Brief:
Rewrite the lines below as a numbered list, skipping any blank lines and omitting the pictures.

Data provided:
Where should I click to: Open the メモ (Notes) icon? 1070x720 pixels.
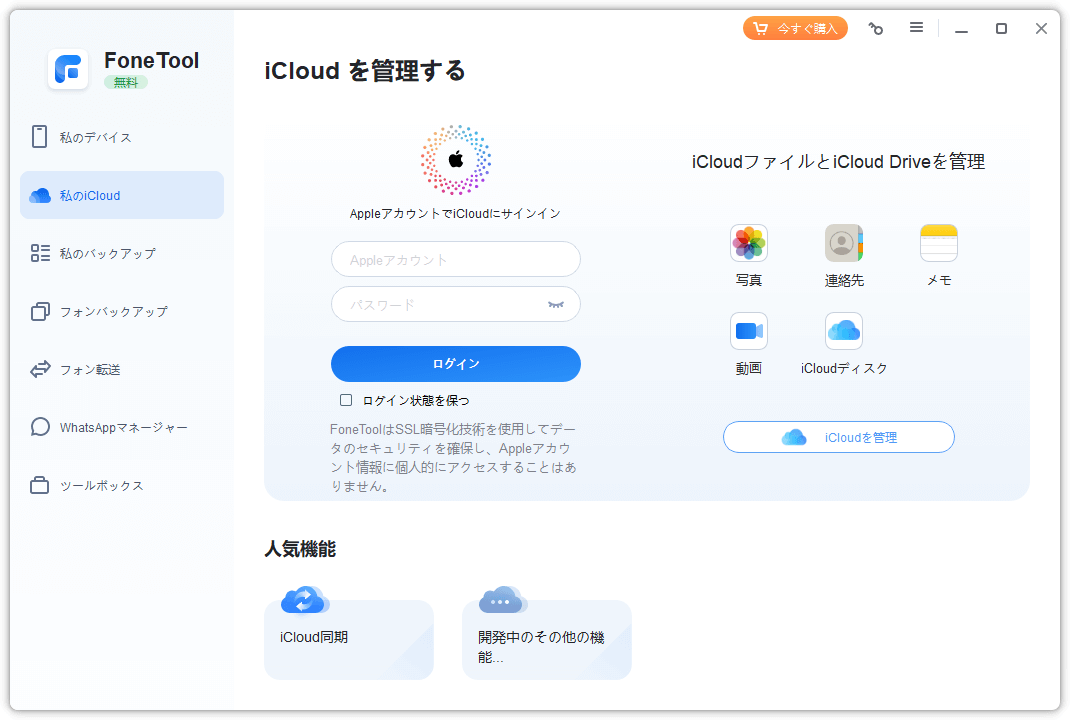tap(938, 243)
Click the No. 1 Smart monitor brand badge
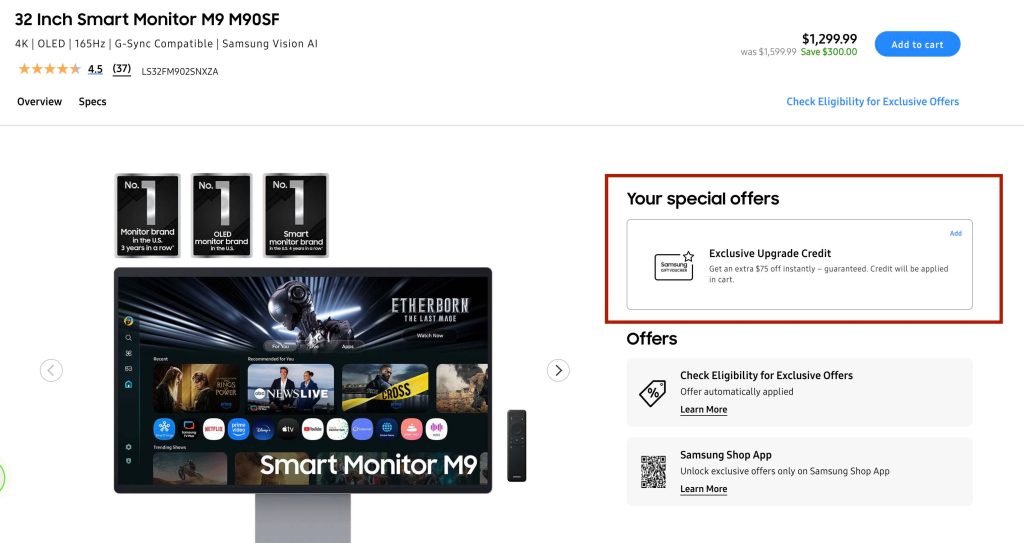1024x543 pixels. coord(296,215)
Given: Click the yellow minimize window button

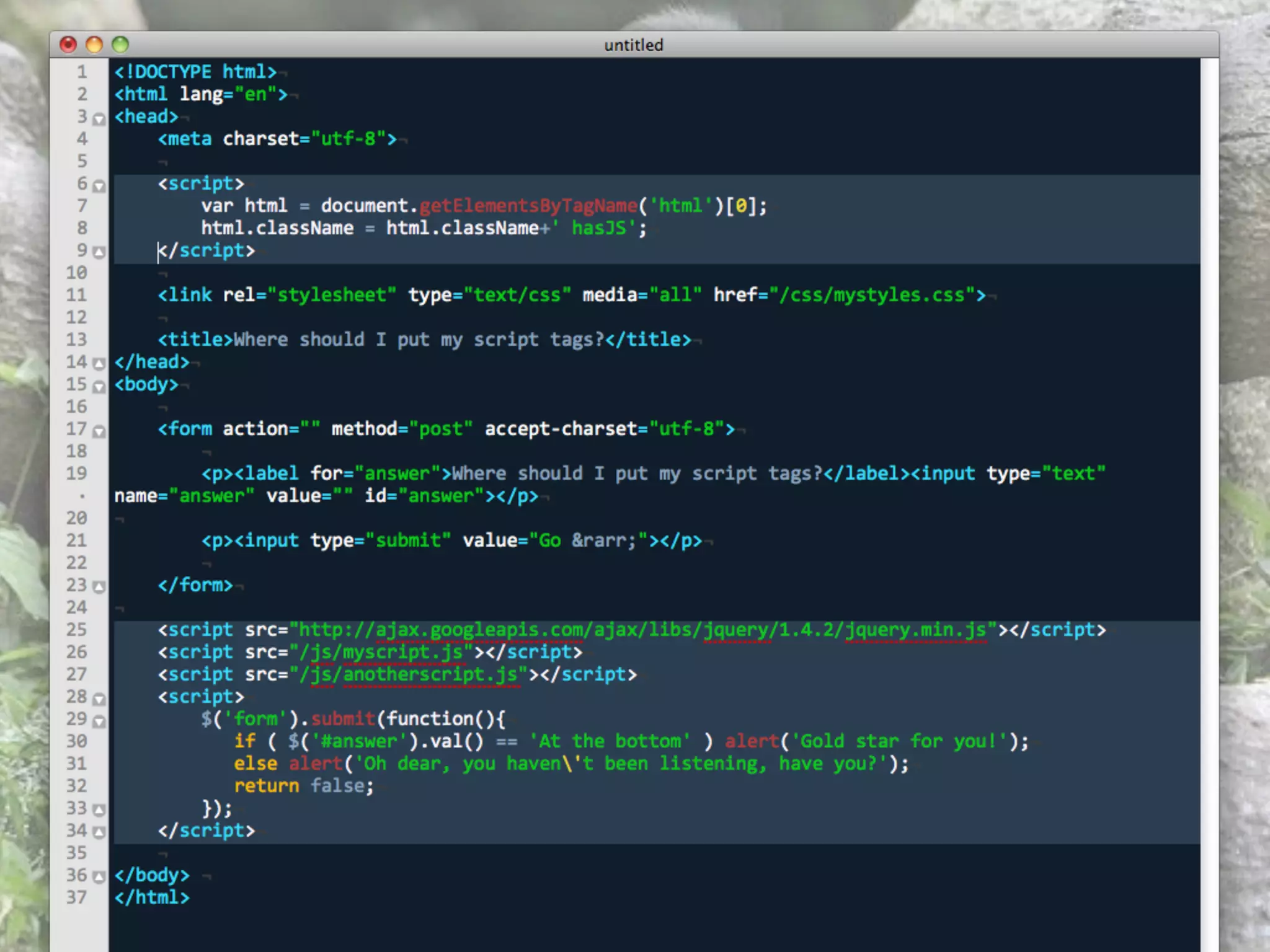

Response:
1. Where should I click to: Open the メモ (Notes) icon? 1070x720 pixels.
2. tap(938, 243)
3. Click the No. 1 Smart monitor brand badge
4. 1024x543 pixels. coord(296,215)
5. Given: Click the yellow minimize window button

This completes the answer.